Directions
(1) Name every market to which the Singapore exports article below says Singapore's non-oil exports fell around 40 per cent.
(2) Answer these questions from the Singapore exports article below:
(a) By what percentage did non-oil domestic exports plunge in January?
(b) In what year did the NODX series start?
(c) Which market is named as Singapore's biggest, and by how much did shipments to it slip?
(3) Reproduce the passage of the Singapore exports article below starting at "By CHUANG PECK" and ending at "started in 1980.".

Extracted text
================

Wednesday, 18 February 2009

Published February 18, 2009

Exports fall off a cliff as demand dries up

NODX hit by 35% dive in January; economists predict long squeeze

By CHUANG PECK MING

(SINGAPORE) Singapore's key non-oil domestic exports (NODX) entered 2009 with a big crash - plunging 34.8 per cent in January - the biggest year-on-year contraction since the series started in 1980.


Domestic shipments to all of Singapore's top 10 markets tumbled, reflecting the global nature of the downturn that has hit this trading nation, which is now in its deepest recession since independence.

Singapore's non-oil exports to the United States, China and Thailand all fell about 50 per cent, and around 40 per cent to Malaysia, Hong Kong, Indonesia, Taiwan and South Korea. Shipments to Singapore's biggest market, the European Union, slipped 13 per cent.

================

Extracted information
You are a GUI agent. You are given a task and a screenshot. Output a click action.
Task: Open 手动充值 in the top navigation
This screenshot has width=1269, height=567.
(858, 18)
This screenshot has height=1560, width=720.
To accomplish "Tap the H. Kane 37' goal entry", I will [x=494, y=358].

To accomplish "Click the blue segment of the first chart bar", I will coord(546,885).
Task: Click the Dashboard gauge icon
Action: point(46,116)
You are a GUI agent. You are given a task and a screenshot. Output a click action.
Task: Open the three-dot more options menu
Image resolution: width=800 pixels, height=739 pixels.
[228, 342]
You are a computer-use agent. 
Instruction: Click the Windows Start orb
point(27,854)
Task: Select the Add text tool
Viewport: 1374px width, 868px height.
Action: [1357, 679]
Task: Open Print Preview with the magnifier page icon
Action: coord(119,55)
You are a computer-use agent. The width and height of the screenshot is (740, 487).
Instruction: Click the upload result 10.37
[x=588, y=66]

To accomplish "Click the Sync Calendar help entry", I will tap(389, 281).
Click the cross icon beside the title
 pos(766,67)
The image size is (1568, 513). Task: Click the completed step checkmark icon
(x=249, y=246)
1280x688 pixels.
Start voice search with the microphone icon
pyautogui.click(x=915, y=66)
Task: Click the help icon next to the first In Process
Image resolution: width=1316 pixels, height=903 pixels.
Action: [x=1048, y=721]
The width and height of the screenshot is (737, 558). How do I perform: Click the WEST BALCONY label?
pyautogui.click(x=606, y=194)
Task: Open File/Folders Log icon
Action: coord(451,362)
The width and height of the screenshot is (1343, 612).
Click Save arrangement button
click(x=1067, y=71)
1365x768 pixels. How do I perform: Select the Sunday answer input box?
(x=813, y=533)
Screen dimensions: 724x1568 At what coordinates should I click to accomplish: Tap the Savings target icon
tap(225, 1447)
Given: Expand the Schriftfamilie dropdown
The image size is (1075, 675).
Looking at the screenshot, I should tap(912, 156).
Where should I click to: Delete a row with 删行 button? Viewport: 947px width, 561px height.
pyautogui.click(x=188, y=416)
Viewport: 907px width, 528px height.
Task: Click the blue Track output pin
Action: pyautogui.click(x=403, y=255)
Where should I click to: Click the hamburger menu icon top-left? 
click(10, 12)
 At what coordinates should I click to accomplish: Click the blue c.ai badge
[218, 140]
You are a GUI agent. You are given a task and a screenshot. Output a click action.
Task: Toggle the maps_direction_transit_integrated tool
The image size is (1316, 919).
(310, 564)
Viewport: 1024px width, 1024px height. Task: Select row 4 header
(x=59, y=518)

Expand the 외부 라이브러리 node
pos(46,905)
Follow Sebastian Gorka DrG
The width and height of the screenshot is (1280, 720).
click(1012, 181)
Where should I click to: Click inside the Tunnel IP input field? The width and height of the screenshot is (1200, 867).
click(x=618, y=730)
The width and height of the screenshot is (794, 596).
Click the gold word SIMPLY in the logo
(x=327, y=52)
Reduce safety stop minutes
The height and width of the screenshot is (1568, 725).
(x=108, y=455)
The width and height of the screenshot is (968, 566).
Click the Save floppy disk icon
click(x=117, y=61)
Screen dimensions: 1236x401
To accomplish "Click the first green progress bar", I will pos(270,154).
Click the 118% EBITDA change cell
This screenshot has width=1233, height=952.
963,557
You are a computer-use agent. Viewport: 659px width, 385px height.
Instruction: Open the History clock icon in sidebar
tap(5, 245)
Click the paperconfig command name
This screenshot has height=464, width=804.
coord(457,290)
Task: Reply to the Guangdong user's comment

================

List of solutions
(1) Malaysia, Hong Kong, Indonesia, Taiwan, South Korea

(2)
(a) 34.8 per cent
(b) 1980
(c) The European Union; 13 per cent

(3)
By CHUANG PECK MING

(SINGAPORE) Singapore's key non-oil domestic exports (NODX) entered 2009 with a big crash - plunging 34.8 per cent in January - the biggest year-on-year contraction since the series started in 1980.